As Managing Partner, Matt leads all aspects of Omidyar Network’s operations and strategy. He works closely with the co-founders and board of directors to ensure that Omidyar Network achieves its long-term mission and strategic objectives. Matt brings a wide range of executive, international, and multi-sector experience to his leadership of Omidyar Network. From 1999 to 2007, Matt was a member of eBay Inc.’s executive staff and served in a number of senior executive roles. As the general manager and later as president of eBay International, Matt was largely responsible for building eBay’s global footprint and driving phenomenal revenue growth. He grew the company’s global presence from five countries in mid 2000 to 25 countries two years later. During that time, he grew international revenue from approximately $2 million per quarter to more than $100 million per quarter.
After eBay acquired PayPal in 2002, Matt was selected to be PayPal’s first post-acquisition president and established PayPal as the global standard for online payments. Under his leadership, PayPal’s revenue more than tripled in its first two years with eBay. In 2004, Matt returned to eBay International, increasing annual revenue to nearly $2 billion, which was nearly half of eBay marketplace revenue. Matt also spearheaded eBay’s initiatives in Global Development and Citizenship, where he worked to bring the power of eBay to the developing world.
Rahim Kanani: Describe a little bit behind the founding and motivation of the Omidyar Network.
Matt Bannick: After eBay went public in 1998, Pierre Omidyar and his wife Pam decided to commit much of their wealth to the betterment of society. They first established a traditional foundation, focused on distributing money to worthy nonprofits. Seeing eBay scale in size and social impact, Pierre and Pam later broadened their scope to form Omidyar Network, which makes investments in for-profit companies as well as grants to nonprofit organizations.

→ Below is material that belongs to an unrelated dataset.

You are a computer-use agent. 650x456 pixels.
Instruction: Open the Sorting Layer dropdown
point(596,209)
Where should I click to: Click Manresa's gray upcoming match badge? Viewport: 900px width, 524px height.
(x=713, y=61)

Pierre and Pam established Omidyar Network in 2004 as a new type of philanthropy-marrying the social good focus of the nonprofit sector with the market incentives and drive for scale of the commercial world. At Omidyar Network, we invest in and help scale up entrepreneurial ventures that each have the potential to create opportunity for millions of people. We believe that creating opportunity for individuals enables people to improve the quality of their lives, the lives of their family and community, and will ultimately create a more fair and prosperous society.
At the heart of our strategy is a flexible approach to philanthropy. We embrace whatever tools necessary-including nonprofit grants and for-profit impact investments-to support high-impact social entrepreneurs and the broader environments in which they work. Our hybrid investment approach is supported by a hybrid organizational structure: we operate both a foundation and a for-profit investment fund under the same roof.

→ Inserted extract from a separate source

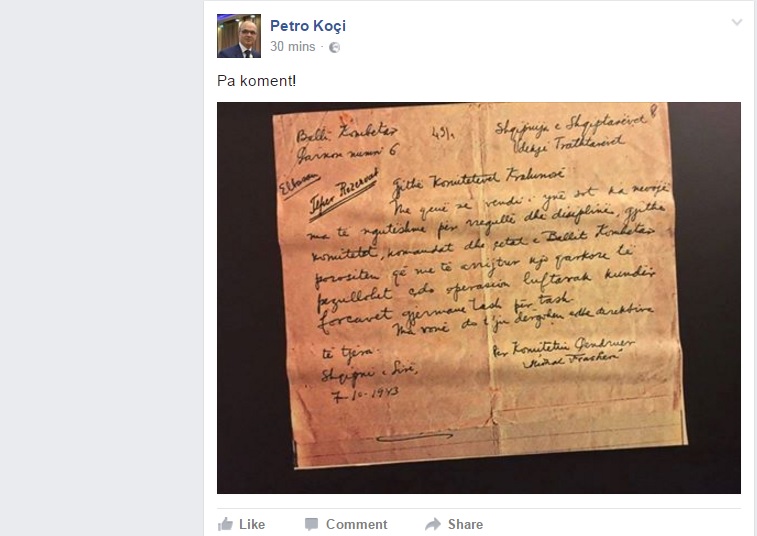Open Petro Koçi's profile name link
Screen dimensions: 757x536
[308, 26]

Rahim Kanani; As a philanthropic organization that invests in both mission-driven for-profit companies as well as gives grants to nonprofit organizations, is Omidyar Network trying to break the mold of traditional philanthropy?

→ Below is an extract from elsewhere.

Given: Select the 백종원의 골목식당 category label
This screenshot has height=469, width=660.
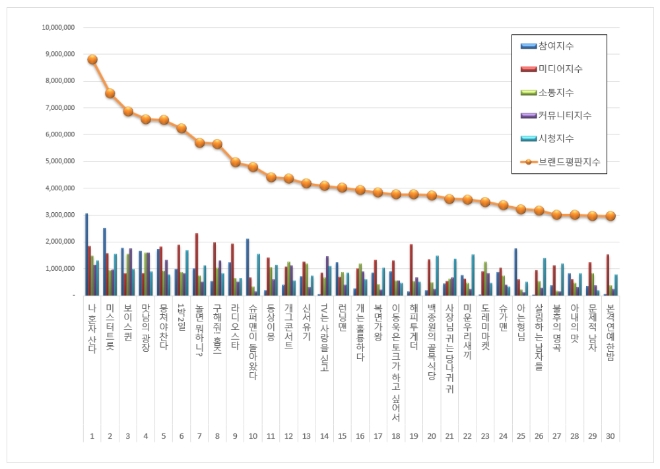Looking at the screenshot, I should 432,337.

Matt Bannick: Ultimately, Omidyar Network is part of a movement to break down artificial and unnecessary boundaries between nonprofit and for-profit sectors so that we can reach effective solutions more quickly. It’s a vision for philanthropy that’s not just about charity, nor even just about business-but about what really works. We want to illustrate the importance of finding hybrid solutions to pressing social problems.
If there’s any message we’d like to share, it’s that we need to avoid the straightjacket of either/or thinking and embrace the power of AND. Both grants AND investments are critical for progress.